» Short exercise
Copy the rows below word for word, keeping each line in its original order and form.

§ §

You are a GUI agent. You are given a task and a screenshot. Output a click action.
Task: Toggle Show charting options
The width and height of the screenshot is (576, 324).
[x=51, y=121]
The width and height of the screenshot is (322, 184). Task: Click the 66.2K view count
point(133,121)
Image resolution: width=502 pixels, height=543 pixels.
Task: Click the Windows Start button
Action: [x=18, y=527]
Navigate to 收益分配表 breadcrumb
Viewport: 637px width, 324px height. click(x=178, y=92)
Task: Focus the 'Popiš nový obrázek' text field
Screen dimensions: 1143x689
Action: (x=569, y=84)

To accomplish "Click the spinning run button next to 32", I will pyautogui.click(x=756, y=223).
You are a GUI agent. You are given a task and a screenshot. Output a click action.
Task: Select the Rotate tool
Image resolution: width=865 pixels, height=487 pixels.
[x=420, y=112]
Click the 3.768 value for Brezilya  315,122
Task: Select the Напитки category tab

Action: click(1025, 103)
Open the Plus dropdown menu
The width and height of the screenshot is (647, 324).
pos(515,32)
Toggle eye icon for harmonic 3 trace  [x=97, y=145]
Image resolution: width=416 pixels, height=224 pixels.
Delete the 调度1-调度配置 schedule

§ §

» Response
You are a GUI agent. You are given a task and a screenshot. Output a click action.
Task: Toggle Show charting options
The width and height of the screenshot is (576, 324).
[x=51, y=121]
The width and height of the screenshot is (322, 184). Task: Click the 66.2K view count
point(133,121)
Image resolution: width=502 pixels, height=543 pixels.
Task: Click the Windows Start button
Action: [x=18, y=527]
Navigate to 收益分配表 breadcrumb
Viewport: 637px width, 324px height. click(x=178, y=92)
Task: Focus the 'Popiš nový obrázek' text field
Screen dimensions: 1143x689
Action: (x=569, y=84)

To accomplish "Click the spinning run button next to 32", I will pyautogui.click(x=756, y=223).
You are a GUI agent. You are given a task and a screenshot. Output a click action.
Task: Select the Rotate tool
Image resolution: width=865 pixels, height=487 pixels.
[x=420, y=112]
Click the 3.768 value for Brezilya  315,122
Task: Select the Напитки category tab

Action: click(1025, 103)
Open the Plus dropdown menu
The width and height of the screenshot is (647, 324).
pos(515,32)
Toggle eye icon for harmonic 3 trace  [x=97, y=145]
Image resolution: width=416 pixels, height=224 pixels.
Delete the 调度1-调度配置 schedule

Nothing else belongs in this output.